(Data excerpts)
|---|

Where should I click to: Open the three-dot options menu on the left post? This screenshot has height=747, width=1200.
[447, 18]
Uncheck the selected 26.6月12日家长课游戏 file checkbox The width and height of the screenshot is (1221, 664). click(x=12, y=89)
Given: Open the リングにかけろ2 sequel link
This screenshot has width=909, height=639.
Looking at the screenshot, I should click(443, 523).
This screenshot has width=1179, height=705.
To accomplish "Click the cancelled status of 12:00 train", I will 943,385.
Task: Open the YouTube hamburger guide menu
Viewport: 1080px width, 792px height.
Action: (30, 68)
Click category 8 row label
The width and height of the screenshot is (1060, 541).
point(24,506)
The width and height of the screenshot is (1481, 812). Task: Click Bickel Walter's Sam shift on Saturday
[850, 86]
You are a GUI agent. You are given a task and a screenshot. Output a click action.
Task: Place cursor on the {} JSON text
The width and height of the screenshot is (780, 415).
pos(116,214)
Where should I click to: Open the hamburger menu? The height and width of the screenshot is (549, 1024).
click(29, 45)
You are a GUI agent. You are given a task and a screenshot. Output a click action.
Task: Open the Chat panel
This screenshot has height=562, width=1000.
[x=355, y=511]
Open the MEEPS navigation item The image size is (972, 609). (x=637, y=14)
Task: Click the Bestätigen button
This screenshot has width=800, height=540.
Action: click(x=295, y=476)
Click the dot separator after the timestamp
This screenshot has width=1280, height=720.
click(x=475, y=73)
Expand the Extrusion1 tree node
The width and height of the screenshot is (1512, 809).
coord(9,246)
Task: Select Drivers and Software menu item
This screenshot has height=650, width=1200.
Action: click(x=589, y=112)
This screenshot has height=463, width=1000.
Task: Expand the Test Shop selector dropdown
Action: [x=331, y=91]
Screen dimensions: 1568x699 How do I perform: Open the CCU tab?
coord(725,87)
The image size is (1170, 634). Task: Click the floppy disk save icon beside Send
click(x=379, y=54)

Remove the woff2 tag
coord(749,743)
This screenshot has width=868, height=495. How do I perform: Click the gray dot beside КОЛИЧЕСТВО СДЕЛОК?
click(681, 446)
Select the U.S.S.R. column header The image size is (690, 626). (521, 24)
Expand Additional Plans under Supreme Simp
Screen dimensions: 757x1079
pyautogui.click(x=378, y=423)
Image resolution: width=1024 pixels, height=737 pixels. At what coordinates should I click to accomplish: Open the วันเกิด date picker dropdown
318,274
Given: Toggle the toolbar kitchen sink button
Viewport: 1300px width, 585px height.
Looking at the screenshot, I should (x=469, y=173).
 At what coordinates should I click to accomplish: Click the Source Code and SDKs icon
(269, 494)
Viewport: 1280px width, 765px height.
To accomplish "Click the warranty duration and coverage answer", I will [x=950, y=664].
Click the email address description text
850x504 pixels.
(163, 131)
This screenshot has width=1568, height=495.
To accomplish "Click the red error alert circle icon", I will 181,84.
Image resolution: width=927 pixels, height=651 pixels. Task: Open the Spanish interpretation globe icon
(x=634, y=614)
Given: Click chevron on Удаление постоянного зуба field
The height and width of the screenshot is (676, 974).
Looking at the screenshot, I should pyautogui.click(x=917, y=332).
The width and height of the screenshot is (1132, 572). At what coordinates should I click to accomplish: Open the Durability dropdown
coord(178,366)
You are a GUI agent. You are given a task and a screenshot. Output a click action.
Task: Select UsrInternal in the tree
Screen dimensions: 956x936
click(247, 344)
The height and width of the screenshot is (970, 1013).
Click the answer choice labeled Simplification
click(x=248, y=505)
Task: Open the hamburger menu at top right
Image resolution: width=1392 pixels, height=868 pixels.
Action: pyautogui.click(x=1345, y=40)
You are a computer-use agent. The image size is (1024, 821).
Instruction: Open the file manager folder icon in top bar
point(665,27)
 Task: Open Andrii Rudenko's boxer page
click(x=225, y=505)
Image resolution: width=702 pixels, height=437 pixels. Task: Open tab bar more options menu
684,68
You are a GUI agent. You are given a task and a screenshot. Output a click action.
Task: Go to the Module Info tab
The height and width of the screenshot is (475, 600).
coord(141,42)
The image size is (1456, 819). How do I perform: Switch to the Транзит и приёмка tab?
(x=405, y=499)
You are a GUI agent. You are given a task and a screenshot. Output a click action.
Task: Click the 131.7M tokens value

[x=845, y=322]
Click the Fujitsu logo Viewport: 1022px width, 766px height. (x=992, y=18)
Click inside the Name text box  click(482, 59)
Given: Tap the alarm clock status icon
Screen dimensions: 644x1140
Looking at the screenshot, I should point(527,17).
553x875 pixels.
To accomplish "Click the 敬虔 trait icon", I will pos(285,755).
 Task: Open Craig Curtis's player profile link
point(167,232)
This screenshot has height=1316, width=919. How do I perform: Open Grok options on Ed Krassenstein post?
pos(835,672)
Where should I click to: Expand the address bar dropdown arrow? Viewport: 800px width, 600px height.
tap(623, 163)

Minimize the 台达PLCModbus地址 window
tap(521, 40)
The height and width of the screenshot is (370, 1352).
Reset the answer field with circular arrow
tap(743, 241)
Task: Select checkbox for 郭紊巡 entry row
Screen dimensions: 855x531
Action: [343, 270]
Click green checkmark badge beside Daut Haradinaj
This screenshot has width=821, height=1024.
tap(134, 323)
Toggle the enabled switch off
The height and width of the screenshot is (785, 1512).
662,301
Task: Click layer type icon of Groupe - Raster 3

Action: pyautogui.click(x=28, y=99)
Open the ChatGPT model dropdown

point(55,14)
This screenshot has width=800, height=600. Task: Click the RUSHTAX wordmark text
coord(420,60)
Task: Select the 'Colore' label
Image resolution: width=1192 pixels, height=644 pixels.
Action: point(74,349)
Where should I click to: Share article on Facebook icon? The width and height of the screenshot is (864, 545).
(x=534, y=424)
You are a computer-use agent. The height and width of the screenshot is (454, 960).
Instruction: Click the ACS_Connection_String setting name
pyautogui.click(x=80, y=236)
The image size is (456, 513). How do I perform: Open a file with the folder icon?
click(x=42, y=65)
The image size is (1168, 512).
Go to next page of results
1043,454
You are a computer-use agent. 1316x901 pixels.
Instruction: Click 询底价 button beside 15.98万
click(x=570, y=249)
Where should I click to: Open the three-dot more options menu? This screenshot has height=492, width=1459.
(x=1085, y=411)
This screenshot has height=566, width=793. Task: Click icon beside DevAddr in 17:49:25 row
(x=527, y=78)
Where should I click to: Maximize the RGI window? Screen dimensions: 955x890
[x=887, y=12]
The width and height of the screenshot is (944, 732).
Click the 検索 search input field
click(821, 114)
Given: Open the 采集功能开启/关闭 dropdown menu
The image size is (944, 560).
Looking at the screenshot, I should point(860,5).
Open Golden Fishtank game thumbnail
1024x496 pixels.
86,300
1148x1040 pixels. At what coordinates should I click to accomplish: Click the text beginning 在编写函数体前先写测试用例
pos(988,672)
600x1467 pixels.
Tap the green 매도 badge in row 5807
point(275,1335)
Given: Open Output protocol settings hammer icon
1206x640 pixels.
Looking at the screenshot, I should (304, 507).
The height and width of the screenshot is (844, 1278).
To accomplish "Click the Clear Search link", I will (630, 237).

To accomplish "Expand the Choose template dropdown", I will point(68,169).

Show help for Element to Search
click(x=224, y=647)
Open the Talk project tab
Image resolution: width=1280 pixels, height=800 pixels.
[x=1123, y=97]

|---|

Aim of the task:
Could you return exactly the stretch of the data above that starts at the line with "Click inside the" and ends at the line with "Task: Select checkbox for 郭紊巡 entry row", both lines included?

Output for this task:
Click inside the Name text box  click(482, 59)
Given: Tap the alarm clock status icon
Screen dimensions: 644x1140
Looking at the screenshot, I should point(527,17).
553x875 pixels.
To accomplish "Click the 敬虔 trait icon", I will pos(285,755).
 Task: Open Craig Curtis's player profile link
point(167,232)
This screenshot has height=1316, width=919. How do I perform: Open Grok options on Ed Krassenstein post?
pos(835,672)
Where should I click to: Expand the address bar dropdown arrow? Viewport: 800px width, 600px height.
tap(623, 163)

Minimize the 台达PLCModbus地址 window
tap(521, 40)
The height and width of the screenshot is (370, 1352).
Reset the answer field with circular arrow
tap(743, 241)
Task: Select checkbox for 郭紊巡 entry row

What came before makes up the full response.